Pappa al Pomodoro

I did it! I successfully recreated one of my favorite dishes from our recent visit to Florence. Admittedly, it was one of the easier recipes to replicate, if not the easiest, but sitting down to a piping hot bowl of Pappa al Pomodoro transported me back, nonetheless. Actually, before we get to the recipe let’s talk about food temperature. Has anyone else notice that restaurants in Italy serve their food exceptionally hot? And did anyone else enjoy it as much as me? Is that a thing? Or just a weird coincidence? Please address in the comments if you have any opinion or information on this, I am genuinely curious.
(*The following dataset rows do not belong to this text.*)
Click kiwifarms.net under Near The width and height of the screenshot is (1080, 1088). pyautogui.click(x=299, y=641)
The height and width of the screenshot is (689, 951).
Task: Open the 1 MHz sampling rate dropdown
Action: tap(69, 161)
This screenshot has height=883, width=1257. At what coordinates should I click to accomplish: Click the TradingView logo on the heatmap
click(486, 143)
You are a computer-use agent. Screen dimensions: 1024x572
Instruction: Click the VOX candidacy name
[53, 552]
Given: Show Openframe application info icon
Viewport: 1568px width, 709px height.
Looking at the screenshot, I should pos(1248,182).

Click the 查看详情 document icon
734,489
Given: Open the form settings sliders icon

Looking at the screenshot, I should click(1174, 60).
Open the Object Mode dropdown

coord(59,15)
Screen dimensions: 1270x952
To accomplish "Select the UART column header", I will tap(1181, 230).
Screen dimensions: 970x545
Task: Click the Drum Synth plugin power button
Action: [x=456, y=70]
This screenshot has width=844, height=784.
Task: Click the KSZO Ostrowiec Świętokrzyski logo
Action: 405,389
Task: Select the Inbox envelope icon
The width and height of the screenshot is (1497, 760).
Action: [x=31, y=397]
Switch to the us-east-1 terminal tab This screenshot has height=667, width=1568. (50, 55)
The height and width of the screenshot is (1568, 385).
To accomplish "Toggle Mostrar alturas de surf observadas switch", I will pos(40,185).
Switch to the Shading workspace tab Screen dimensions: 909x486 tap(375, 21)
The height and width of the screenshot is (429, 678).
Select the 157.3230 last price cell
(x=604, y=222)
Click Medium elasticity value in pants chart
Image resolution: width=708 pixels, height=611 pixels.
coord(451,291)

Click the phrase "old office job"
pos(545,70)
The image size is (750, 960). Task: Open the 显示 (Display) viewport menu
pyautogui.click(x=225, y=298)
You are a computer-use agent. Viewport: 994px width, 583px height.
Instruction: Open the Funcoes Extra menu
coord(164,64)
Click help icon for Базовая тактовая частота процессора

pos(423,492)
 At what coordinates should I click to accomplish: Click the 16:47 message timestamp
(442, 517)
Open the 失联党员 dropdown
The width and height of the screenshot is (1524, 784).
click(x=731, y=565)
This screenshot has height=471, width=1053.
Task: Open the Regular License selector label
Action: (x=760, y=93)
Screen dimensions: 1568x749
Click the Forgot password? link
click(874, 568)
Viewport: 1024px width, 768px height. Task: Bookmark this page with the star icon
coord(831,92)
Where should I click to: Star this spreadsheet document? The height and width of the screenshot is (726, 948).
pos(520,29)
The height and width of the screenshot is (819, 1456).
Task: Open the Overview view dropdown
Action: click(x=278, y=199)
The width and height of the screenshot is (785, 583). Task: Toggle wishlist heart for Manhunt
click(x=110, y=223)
Now onto Tuscan Pappa al Pomodoro or Tomato and Bread Soup. As I mentioned, this dish is very straightforward, after all it was initially developed as a way to use stale bread. Therefore, I looked for recipes that honored that simplicity (sorry Ina, no fennel) while also replicating the extraordinarily thick texture of the version that I enjoyed at Trattoria 4 Leoni. This recipe from Serious Eats achieves both of these humble goals while also explaining the science, something I always appreciate. The major point Serious Eats clarified was the use of stale bread. If you have a loaf of rustic Italian bread languishing in your bread box, by all means, use it in this dish. But if you are headed to the supermarket with this recipe in mind, no need pick up a loaf and wait a week. The use of fresh bread is not only fine but makes for a faster preparation as in this scenario, the ingredients meld together more quickly.

On to the recipe. The only adaptation I made was that I prepared four cups of stock (instead of two) and used three cups. I noticed that while the soup was simmering it was becoming dry and sticking to the bottom of the pot. Yes, this soup is incredibly thick but it is custardy, not dry. There is a difference and it is an important one. So as I instruct in the recipe below, start with two cups of liquid which is added in a manner similar to risotto, by the ladleful waiting for the first batch to be incorporated before adding the next. And if you need to add more liquid during the cooking time, slowly introduce up to two additional cups.

We enjoyed the Pappa al Pomodoro with a sharply dressed arugula salad and glass of Chianti. It was the perfect Sunday supper. I hope that you find it to hit the spot any night this week. Enjoy!

Pappa al Pomodoro

Pappa al Pomodoro

Servings: 4

Ingredients

  • 2 Tbls extra-virgin olive oil, plus more for drizzling
  • pinch red pepper flakes
  • 2 cloves garlic, thinly sliced
  • 1/2 medium onion, minced about 1/2 cup
  • 1 28-oz can San Marzano whole tomatoes crushed by hand with juices
  • 2 sprigs fresh basil plus torn leaves for serving
  • 6 oz fresh or stale rustic bread, torn or cut into 1-inch chunks
  • 4 cups warm vegetable or chicken broth you may only use 2 cups
  • Kosher salt and freshly ground black pepper

Instructions

  • In a large saucepan, heat 2 Tbls olive oil over medium heat until shimmering. Add red pepper flakes and garlic and cook, stirring, until garlic just begins to turn golden. Add onion and cook, stirring, just until softened, about 5 minutes. Add hand-crushed tomatoes and their juices, along with basil sprigs, and bring to a simmer.
  • Stir in bread. Ladle stock on top, one cup at a time, stirring to combine–initially adding two cups of stock. Simmer bread, adding more stock as needed (I added three cups total), until bread is completely softened and custardy and soup has thickened to a porridge-like consistency, about 25 minutes. Season with salt and pepper. Discard basil sprigs.
  • Spoon into bowls, generously drizzle with olive oil, and grind black pepper on top. Garnish with torn basil leaves and serve.